On the Juice: Relearning performance lingo for the electric era.
;I took two semesters of physics in college. The first concerned the physical world - objects smashing into one another, mass, momentum - concepts that made intuitive sense. I got a B. The second focused on electromagnetic fields, which are invisible and have something to do with calculus.
I got a D+. So it's perhaps understandable that I'm a bit apprehensive about the brave new world of the electric car.
After more than a century of dominance, the internal-combustion engine is the reference point for our gearhead sensibilities. I can have a conversation about throttling losses and crankcase windage - granted, it'll be a very boring conversation, but I'll know what I'm talking about. Electric motors, though, are a mystery, a bundle of strange unknowable calculus. What is the electric equivalent of, say, a turbocharger? Or a four-valve combustion chamber? Or a supercharged, direct-injected V-8? I called Andrew Farah, chief engineer for the Chevrolet Volt, to try to glean some electric knowledge.
"It's a new way of looking at it, but it's all the same stuff," Farah says. "There's a prime mover, it's got a power rating, and you've got to get the power to the wheels." OK, so we'll always have horsepower and 0-to-60-mph times. That's comforting. But the specifics are where I get confused. Pistons smashing up and down due to fiery explosions from dead-dinosaur juice - that I can understand. Electrons are a bit more beyond my ken.
For example, I used to mess around with car stereos. In the aftermarket stereo world, Rockford Fosgate amplifiers are renowned for their ability to handle crazy loads. Some guy would have a two-channel Rockford amp rated at 15 watts that was somehow running twenty subwoofers and causing permanent hearing damage two counties away. He'd say, "Well, it's 15 watts at 4 ohms, but I've got this sucker running a sixteenth of an ohm, so now it's pushing 5000 watts." That's like saying, "Well, my Nissan Versa's got 107 hp, but now that I'm towing this motorhome, it's putting out 450 horses." And somehow, in the electric world, it makes sense.
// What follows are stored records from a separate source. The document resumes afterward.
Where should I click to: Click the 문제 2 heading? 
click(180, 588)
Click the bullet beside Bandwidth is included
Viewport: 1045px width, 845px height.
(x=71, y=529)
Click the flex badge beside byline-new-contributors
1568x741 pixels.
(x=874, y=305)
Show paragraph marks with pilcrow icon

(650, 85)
I ask Farah how the hot-rodders of the future will hop up their electric cars. I want to know what to point at and admire when someone pops the hood - "Oh, I see your BMW ActiveE has the Dinan Stage 1 large-gauge power cable. Sweet!" Farah thinks that software tweaks will be prevalent (as they are now), but the hardware is still so new as to defy significant improvement. "Manufacturers are the ones hopping up the electric car," he says. "You're already getting this thing that's hopped up to the point that we're breaking stuff. A year ago, I was breaking the crap out of motor mounts. We couldn't make them any bigger." General Motors solved the motor-mount issue, but the implication is that there isn't a lot of performance left on the table. "I'm not sure where I'd go with it," he says. "The Volt's not a 1972 Camaro." True. The only lithium in a '72 Camaro would've been found in the driver's bloodstream.
I keep pressing, and eventually Farah concedes that would-be electric tuners might swap out their power controllers, if they accepted the risk of smoking their motors. OK, power controllers . . . now what are those?
To learn more, I called my friend Dave. He has several radio-controlled cars, one of which is electric and does about 60 mph. I ask him about electric powertrains, and Dave launches into a five-minute primer on the performance nuances of electrics - at least, those at one-tenth scale. "You can have different winds on the motor, depending on what you want," he says. "A five-wind motor would have more top-end power but less torque, than, say, a seventeen-wind. On a brushless motor, you can change the timing and the relative position of the rotor. Advance the timing and it'll be faster, but the motor won't last as long and you might overheat it. And you can have a sensored or unsensored motor. A sensored motor knows the orientation of the rotor, so it doesn't cog." Oh, I hate cogging my five-wind brushless sensored motor . . . right?
Besides the motor itself, there's the power-control electronics and the battery. All three of these components can be tweaked for more speed. I still don't understand the specifics, but it sounds like electron junkies of the near future will find themselves in a position familiar to today's tuners - trying to find that fine line between extra power and total meltdown. And that, I can understand.